Şöminelerin, bizim anladığımız anlamda bir bacası, yani
binanın tüm yüksekliği boyunca uzanan ve bir baca ile taçlandırılmış uzun bir
şaftı yoktu; bunun yerine, duvara yerleştirilmiş ve neredeyse doğrudan duvarın
yüzündeki küçük dikey açıklıklara açılan kısa bir hunileri vardı ve bu
açıklıklar bir payandanın köşesine ustaca gizlenmişti.
Uyuma yerleri çok yetersizdi. Lord ve belki de ailesinden
bazılarının ayrı dinlenme yerleri vardı; bunlara oda denemezdi, çünkü bunlar
sadece duvarların kalınlığında tasarlanabilen odalardı.
Aynı odada tüm ev halkı yemek yerdi.
Kale, mümkün olduğunca yerden tasarruf edecek şekilde
tasarlanmıştı; odalar üst üste istiflenmişti. Ancak savunma önlemlerinin çok
zorunlu olmadığı ve alanın çok değerli olmadığı yerlerde, odalar yere yan yana
yerleştirilmişti.
…malikane, kaleninkinden biraz farklı olsa da, konaklama
açısından aynı fikirleri somutlaştıran bir plan tipini izliyordu ve her iki
durumda da salon ana daireydi; hane halkının yatak odası, yemek odası ve oturma
odasıydı.
Yıllar geçtikçe kale tipi plan kullanılmaz hale geldi / Malikane
tipi ise aksine varlığını sürdürdü ve yüzyıllar boyunca modern zamanların evine
dönüşen de bu tiptir.
Bölüm 2. On Üçüncü Yüzyılın Müstahkem Malikanesi
Salonun Hakimiyeti
Salon evdi; içerideyken herkes orada yaşardı, herkes orada
yerdi, herkes orada uyurdu.
Şövalye, uşak ve ev hizmetçisi,
Yüce salonda oyalandı,
Veya geniş ateşin etrafında toplanmış.
Ev eşyaları, eğer bir yere kaldırılmışsa, mahzene giderdi;
yemekler mutfakta pişirilirdi, mutfakta olmadığında saklandığı bir kiler vardı,
içeceklerin servis edildiği bir tereyağı dükkanı vardı: lord, mahremiyet
istediğinde güneşini arardı. Evin geri kalanı, isteseler bile muhtemelen hiçbir
zaman mahremiyete sahip olmazlardı. Bu, şeylerin ilkel bir durumuydu ve ev
mimarisinin öyküsü, daha fazla mahremiyet ve daha fazla konfor elde etme
çabalarından oluşur.
Gerektiğinde büyük ve yüksekti. Çoğu durumda tek katlı ve
açık ahşap çatılıydı ve dolayısıyla her kattan tamamen ayrıydı.

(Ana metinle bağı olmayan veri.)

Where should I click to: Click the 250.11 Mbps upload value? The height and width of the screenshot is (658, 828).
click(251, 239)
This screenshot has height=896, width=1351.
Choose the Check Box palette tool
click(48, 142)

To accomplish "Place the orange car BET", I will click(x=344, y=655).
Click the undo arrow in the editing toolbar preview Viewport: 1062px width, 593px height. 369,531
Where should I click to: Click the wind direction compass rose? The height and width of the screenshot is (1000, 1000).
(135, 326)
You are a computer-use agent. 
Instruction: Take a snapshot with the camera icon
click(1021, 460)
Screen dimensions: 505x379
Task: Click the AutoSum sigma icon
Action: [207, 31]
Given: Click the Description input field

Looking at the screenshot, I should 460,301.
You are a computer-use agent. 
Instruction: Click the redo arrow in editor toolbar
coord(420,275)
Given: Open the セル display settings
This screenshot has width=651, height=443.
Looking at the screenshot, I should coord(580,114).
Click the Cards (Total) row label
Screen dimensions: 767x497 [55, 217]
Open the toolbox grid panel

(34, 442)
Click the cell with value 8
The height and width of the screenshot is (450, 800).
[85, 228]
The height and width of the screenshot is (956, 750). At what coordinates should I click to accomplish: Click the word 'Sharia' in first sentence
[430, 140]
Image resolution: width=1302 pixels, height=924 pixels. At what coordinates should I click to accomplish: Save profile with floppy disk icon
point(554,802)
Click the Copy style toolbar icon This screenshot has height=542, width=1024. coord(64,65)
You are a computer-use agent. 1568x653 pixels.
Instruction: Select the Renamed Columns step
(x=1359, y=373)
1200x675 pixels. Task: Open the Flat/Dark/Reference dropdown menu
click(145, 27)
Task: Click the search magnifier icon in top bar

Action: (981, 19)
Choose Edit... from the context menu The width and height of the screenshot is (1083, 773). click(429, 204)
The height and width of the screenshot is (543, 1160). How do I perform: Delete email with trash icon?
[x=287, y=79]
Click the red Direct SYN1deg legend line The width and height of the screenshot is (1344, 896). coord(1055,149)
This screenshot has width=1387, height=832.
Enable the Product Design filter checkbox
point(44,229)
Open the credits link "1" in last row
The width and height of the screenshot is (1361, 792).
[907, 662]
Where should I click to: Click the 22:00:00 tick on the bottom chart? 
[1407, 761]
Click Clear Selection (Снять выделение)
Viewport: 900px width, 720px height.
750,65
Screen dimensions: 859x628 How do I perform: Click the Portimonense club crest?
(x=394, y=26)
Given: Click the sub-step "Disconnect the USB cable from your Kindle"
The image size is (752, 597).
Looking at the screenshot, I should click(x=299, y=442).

Camın genel kullanımı düzensizdi; bazı binalarda on beşinci
yüzyılın sonlarına kadar cam kullanılmamıştı.
III. Henry dönemine (1232-1269) ait Liberate Rolls, ülkenin
hemen her yerinde dağılmış olan kralın evleri hakkında verilmiş birçok emir
içermektedir.
Bunların hemen hepsi evleri daha konforlu hale getirmeye
yönelikti. Pencereler cereyanı önlemek için camlanacaktı; dış kapılara
verandalar yapılacaktı; bir binadan diğerine iletişim yolları yapılacaktı;
çatılar ve duvarlar lambriyle kaplanacaktı; pencereler genişletilecekti;
şömineler inşa edilecekti; gardıroplar daha az rahatsız edici hale
getirilecekti; bazı durumlarda sağlığı korumak için drenaj yapılacaktı. Her şey
Henry'nin amacının evlerini daha kullanışlı ve daha konforlu hale getirmek
olduğunu gösteriyor. Yapısal değişikliklere ek olarak, dekorasyon için de
birçok emir vardı. Binalar içten ve dıştan beyaza boyanacaktı; pencereler, ya
hanedan arması ya da Dives ve Lazarus hikayesi gibi kutsal bir konuyu işleyen
boyalı camlarla doldurulacaktı; panjurlar kralın armalarıyla boyanacaktı; ve en
sık olarak, odalar altın yıldızlarla süslenmiş yeşil boyanacaktı. Evlerin yavaş
yavaş yalnızca güvenli ve kıştan ve sert hava koşullarından korunan yerler
değil, aynı zamanda zevk ve keyif yerleri haline geldiği oldukça açıktır
Bölüm 3. Ortaçağ İnşaatının Süreci / On dördüncü yüzyıl
…on dördüncü yüzyılın büyük evlerinin incelenmesi, özel
amaçlar için oda sağlamada önemli bir ilerleme olduğunu gösteriyor
Salon, geleneksel düzenlemeyi takip ediyordu; girişi alt
ucunda ve aile odaları (güneş odası) üst ucundaydı. Odalar, birbirine açılan
uzun ve biraz dağınık tek kişilik daireler halinde sıralanmışlardı.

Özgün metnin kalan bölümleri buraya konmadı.